**Vorliegender Text**.
Aus der Einsicht in die persönliche Schuld entsteht die Sehnsucht, sich zu bessern, das nennt man Reue. Zu ihr gelangen wir, wenn wir den Widerspruch zwischen der Liebe Gottes und unserer Sünde sehen. Dann sind wir voller Schmerz über unsere Sünden; wir nehmen uns vor, unser Leben zu ändern, und setzen unsere ganze Hoffnung auf die Hilfe Gottes.

Die Realität der Sünde wird oft verdrängt. Manche glauben sogar, man müsste gegen Schuldgefühle einfach nur psychologisch vorgehen. Aber echte Schuldgefühle sind wichtig. Es ist wie im Auto: Wenn der Tacho eine Gescheindigkeitsübertretung anzeigt, ist nicht der Tacho schuld, sondern der Fahrer. Je näher wir Gott kommen, der ganz Licht ist, desto deutlicher treten auch unsere Schattenseiten zutage. Aber Gott ist kein Licht, das verbrennt, sondern ein Licht, das heilt. Deshalb treibt uns die Reue an, in das Licht zu gehen, in dem wir ganz gesund werden.“

„263: Warum ist die Ehe unauflöslich?

Die Ehe ist dreifach unauflöslich. Einmal, weil es dem Wesen der Liebe entspricht, sich vorbehaltlos gegenseitig hinzugeben; dann, weil sie ein Abbild der bedingungslosen Treue Gottes zu seiner Schöpfung ist; und sie ist nochmal unauflöslich, weil sie die Hingabe Christi an seine Kirche darstellt, die bis zum Tod am Kreuz ging.

In einer Zeit, in der vielerorts 50 Prozent aller Ehen geschieden werden, ist jede Ehe, die hält, ein großes Zeichen – zuletzt eines für Gott. Auf dieser Erde, auf der so vieles relativ ist, sollen Menschen an Gott glauben, der allein absolut ist. Darum ist alles Nichtrelative so wichtig; jemand, der absolut die Wahrheit sagt oder absolut treu ist. Absolute Treue in der Ehe bezeugt weniger die menschliche Leistung als die Treue Gottes, der auch dann noch da ist, wenn wir ihn in jeder Hinsicht verraten und vergessen. Kirchlich heiraten heißt: mehr auf Gottes Hilfe als auf den eigenen Vorrat an Liebe zu vertrauen.“

„460: Welche Gefahr geht von den Medien aus?

**Aufgabenstellung**. Geben Sie den Text über Reue und Ehe von „Die Ehe ist“ bis einschließlich „am Kreuz ging.“ erneut wieder und tauschen Sie darin „vorbehaltlos“ gegen „rückhaltlos“ aus.

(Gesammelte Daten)
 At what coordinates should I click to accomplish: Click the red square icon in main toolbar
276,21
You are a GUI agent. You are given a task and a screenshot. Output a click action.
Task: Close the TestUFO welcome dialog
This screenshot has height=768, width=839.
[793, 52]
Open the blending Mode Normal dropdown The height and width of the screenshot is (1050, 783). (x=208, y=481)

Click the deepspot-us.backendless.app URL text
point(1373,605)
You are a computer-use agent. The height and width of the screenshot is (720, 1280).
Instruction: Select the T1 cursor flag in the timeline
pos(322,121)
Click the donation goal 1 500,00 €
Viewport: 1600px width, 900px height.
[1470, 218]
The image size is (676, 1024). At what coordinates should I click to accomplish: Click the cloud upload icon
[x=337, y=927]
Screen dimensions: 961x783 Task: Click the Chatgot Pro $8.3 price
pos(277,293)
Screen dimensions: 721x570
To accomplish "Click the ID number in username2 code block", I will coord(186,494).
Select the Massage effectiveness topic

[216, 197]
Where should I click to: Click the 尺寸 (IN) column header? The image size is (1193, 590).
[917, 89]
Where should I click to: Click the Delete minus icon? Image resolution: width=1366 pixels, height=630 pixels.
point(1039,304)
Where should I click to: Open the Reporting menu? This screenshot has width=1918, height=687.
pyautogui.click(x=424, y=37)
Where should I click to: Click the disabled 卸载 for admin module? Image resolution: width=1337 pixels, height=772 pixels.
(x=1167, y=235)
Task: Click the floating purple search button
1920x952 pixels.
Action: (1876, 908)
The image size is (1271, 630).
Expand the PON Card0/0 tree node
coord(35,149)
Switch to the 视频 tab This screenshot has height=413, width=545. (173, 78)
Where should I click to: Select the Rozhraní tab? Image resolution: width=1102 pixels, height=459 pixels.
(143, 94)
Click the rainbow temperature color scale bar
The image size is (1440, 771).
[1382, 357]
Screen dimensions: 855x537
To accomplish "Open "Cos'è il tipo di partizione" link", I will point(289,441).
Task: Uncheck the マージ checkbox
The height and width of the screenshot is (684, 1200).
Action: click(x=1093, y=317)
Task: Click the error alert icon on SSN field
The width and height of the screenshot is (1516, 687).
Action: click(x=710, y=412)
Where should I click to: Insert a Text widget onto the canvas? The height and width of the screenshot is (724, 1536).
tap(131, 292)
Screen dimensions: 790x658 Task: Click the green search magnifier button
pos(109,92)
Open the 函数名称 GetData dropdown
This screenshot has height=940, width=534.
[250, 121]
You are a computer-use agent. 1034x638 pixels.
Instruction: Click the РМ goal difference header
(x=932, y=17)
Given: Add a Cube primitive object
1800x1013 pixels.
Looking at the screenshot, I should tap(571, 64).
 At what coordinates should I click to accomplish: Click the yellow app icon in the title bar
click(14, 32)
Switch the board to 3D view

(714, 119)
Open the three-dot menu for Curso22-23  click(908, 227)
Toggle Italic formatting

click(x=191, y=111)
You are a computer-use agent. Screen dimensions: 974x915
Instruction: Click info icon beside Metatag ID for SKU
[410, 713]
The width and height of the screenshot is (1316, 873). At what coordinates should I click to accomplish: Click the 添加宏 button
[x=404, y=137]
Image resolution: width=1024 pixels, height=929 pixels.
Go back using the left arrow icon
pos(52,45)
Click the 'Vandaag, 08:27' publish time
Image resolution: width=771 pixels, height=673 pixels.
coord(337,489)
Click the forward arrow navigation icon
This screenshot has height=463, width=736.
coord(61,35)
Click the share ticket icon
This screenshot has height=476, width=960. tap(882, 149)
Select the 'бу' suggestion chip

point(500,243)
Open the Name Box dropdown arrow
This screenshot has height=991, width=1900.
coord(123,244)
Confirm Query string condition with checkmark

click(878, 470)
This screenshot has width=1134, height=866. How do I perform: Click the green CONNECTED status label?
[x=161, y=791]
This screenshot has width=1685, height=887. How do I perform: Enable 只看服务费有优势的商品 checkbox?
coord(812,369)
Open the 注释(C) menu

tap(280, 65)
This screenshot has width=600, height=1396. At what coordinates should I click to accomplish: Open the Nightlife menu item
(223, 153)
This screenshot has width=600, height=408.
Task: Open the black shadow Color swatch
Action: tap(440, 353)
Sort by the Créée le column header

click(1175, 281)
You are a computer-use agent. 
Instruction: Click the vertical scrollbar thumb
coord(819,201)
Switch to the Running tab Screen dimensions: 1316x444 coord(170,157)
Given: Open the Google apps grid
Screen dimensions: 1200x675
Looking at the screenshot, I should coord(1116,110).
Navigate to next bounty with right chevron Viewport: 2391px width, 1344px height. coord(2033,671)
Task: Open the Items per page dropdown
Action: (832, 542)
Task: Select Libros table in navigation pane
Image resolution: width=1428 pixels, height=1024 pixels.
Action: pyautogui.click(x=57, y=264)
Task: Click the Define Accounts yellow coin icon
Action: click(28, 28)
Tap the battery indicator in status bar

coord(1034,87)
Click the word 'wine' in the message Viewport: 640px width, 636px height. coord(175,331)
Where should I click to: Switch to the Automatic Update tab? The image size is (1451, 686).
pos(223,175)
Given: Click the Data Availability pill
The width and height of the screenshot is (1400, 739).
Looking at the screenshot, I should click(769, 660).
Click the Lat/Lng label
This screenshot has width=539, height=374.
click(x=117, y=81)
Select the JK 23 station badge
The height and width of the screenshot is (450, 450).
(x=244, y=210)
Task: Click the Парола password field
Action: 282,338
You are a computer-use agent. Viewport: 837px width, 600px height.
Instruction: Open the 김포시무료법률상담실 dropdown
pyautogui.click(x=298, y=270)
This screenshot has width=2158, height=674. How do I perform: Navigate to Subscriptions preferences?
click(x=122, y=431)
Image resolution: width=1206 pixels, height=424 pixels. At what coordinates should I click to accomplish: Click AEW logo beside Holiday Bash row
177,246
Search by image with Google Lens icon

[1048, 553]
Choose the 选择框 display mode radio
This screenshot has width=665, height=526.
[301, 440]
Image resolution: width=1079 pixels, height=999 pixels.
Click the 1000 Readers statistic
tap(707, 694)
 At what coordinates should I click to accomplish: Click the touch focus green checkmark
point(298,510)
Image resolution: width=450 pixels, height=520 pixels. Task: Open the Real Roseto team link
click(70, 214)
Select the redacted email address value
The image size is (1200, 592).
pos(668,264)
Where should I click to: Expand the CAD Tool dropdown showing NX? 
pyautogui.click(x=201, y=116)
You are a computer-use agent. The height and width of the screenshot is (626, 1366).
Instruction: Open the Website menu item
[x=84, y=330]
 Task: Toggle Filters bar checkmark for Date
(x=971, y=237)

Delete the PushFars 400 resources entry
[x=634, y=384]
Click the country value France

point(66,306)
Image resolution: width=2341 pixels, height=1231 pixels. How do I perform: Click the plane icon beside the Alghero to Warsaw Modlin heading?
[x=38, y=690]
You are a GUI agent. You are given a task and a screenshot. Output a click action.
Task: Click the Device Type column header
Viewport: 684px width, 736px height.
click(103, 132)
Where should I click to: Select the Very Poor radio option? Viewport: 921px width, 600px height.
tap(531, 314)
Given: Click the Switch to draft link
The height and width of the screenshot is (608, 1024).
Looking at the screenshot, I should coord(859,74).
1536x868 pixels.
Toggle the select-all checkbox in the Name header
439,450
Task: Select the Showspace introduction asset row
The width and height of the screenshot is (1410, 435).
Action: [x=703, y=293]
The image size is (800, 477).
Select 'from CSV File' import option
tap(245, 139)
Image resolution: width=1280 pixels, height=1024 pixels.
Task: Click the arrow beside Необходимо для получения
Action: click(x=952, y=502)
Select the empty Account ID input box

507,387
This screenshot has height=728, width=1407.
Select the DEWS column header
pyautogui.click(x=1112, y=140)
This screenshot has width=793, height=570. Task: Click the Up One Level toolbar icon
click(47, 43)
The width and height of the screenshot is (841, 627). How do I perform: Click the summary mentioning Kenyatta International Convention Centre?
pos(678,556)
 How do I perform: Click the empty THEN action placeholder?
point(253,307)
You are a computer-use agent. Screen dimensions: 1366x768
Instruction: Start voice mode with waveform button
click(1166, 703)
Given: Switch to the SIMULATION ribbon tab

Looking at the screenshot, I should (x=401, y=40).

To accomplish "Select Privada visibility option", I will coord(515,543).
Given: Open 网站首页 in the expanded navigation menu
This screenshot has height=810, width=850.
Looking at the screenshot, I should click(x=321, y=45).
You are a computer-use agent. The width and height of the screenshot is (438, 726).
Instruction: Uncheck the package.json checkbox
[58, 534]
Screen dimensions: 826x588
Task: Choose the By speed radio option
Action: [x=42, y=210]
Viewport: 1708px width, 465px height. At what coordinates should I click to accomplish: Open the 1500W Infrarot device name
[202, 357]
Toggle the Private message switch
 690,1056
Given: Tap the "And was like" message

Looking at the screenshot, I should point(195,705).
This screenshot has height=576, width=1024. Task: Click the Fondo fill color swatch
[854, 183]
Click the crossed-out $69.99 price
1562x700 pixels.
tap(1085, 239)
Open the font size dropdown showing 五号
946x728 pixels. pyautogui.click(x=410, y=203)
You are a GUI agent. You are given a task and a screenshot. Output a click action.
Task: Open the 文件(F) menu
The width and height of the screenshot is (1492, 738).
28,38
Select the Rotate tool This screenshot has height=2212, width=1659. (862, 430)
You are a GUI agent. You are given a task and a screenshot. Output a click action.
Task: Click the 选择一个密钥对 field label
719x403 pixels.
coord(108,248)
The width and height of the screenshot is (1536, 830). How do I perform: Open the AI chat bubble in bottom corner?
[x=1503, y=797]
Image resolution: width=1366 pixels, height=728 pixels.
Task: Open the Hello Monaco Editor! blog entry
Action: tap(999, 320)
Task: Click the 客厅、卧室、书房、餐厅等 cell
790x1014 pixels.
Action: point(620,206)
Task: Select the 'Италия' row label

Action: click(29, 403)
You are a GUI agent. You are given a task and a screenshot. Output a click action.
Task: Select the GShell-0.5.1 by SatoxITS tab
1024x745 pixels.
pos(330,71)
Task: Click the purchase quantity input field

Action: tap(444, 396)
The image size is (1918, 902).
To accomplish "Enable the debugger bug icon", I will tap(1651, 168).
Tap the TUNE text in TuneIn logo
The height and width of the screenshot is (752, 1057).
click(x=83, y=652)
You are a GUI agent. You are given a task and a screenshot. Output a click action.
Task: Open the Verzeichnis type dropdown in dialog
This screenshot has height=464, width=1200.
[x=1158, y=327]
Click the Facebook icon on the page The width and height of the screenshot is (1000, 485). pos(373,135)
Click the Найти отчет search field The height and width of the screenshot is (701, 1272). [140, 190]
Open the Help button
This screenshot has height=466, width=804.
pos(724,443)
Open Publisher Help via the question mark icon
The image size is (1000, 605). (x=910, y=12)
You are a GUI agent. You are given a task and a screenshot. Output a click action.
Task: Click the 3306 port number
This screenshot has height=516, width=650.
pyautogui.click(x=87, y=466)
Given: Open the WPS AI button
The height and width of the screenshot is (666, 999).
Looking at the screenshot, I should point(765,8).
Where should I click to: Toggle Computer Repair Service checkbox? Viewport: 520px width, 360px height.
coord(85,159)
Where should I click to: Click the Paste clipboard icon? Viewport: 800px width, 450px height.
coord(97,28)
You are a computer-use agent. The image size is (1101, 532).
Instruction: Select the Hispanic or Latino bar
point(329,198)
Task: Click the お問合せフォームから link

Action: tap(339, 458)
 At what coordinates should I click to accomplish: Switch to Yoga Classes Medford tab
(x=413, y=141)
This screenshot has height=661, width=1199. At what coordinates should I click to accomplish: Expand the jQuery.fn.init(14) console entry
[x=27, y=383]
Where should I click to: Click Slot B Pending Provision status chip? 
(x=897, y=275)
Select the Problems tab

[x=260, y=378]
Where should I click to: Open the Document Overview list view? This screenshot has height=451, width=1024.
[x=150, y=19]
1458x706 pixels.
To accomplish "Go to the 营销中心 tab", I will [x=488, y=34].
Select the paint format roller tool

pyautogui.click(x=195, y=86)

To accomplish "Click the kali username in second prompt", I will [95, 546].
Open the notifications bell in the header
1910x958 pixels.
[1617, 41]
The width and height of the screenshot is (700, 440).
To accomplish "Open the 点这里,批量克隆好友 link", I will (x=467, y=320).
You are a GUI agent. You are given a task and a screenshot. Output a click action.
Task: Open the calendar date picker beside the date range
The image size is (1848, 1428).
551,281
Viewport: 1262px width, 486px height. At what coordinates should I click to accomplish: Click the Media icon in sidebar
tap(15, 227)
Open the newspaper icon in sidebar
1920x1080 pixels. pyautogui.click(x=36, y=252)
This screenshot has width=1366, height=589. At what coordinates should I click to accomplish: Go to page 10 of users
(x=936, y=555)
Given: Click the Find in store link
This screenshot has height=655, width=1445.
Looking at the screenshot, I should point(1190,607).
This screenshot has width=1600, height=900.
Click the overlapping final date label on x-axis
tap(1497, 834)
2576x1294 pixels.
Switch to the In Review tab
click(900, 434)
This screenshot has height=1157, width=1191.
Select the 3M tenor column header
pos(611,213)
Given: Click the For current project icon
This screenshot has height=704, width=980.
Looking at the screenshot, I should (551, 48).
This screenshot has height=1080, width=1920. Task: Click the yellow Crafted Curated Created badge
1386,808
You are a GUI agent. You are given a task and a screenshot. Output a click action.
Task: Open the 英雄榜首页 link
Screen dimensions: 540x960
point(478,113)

**Musterlösung**.
Die Ehe ist dreifach unauflöslich. Einmal, weil es dem Wesen der Liebe entspricht, sich rückhaltlos gegenseitig hinzugeben; dann, weil sie ein Abbild der bedingungslosen Treue Gottes zu seiner Schöpfung ist; und sie ist nochmal unauflöslich, weil sie die Hingabe Christi an seine Kirche darstellt, die bis zum Tod am Kreuz ging.